The questions generated from this study are crucial for identifying and subsequently addressing existing gaps in implementation science that stem from the neglect of lived experience perspectives during the initial stages of research design. This oversight significantly affects the successful translation of research outcomes into practical applications, as well as the efficient utilization of limited resources to ensure maximum impact on PWLEs and carers.
Furthermore, these questions may help to inform local and national research strategies by highlighting, from a lived experience perspective, key issues relevant to mental health service planning, provision, and evaluation that are important to individuals, families, and communities. The topics identified could serve as a foundational starting point for more detailed consultations and co-design efforts with relevant stakeholders. These would include considerations of their applicability to local contexts, needs, and priorities that require attention.
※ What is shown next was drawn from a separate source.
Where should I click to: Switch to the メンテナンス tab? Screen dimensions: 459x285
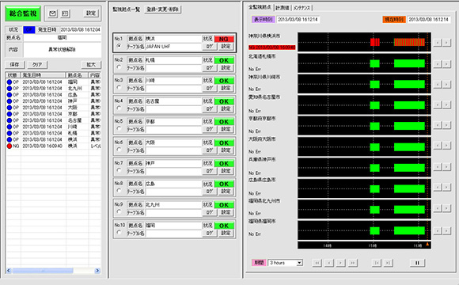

This study has some limitations. The research questions generated from participant experiences and messages are by no means comprehensive, but rather a sample to provide direction for future research. Participants were mostly middle-aged females who were connected to advocacy networks. Indigenous, culturally, and linguistically diverse and other disengaged groups were missed. Including these groups would have required specifically targeted recruitment strategies. There were also fewer male participants. Men’s mental health service needs might be very different from that of females. The predominance of qualitative questions is due to topics being mostly exploratory but is also a reflection of the expertise of the research team. Readers are encouraged to develop their own questions based on their interest, expertise, type of setting, and service needs of the population they work with. Although further analysis of themes and experiences would have enriched the findings, this was avoided for the sake of brevity. Future research in this field may need to explore views of disadvantaged communities in different settings followed by consensus endeavors such as Delphi studies.
5. Conclusions
This study explored lived experience perspectives of research needed for the improvement of care and services for PWLEs. Research questions were developed for three main themes: Access to care and early detection, Care and treatment, and Continuity of care. Topics identified in this study were either insufficiently researched, emergent or were well researched with insufficient translation into practice. The findings of this study draw attention to topics that were specifically of importance to PWLEs and included those that were beyond the scope of MHSs. The results demonstrate that optimal care for persons with SMHCs requires a system-wide approach. Proposed research questions aimed to set the foundation on which further research can be designed based on local needs and expertise.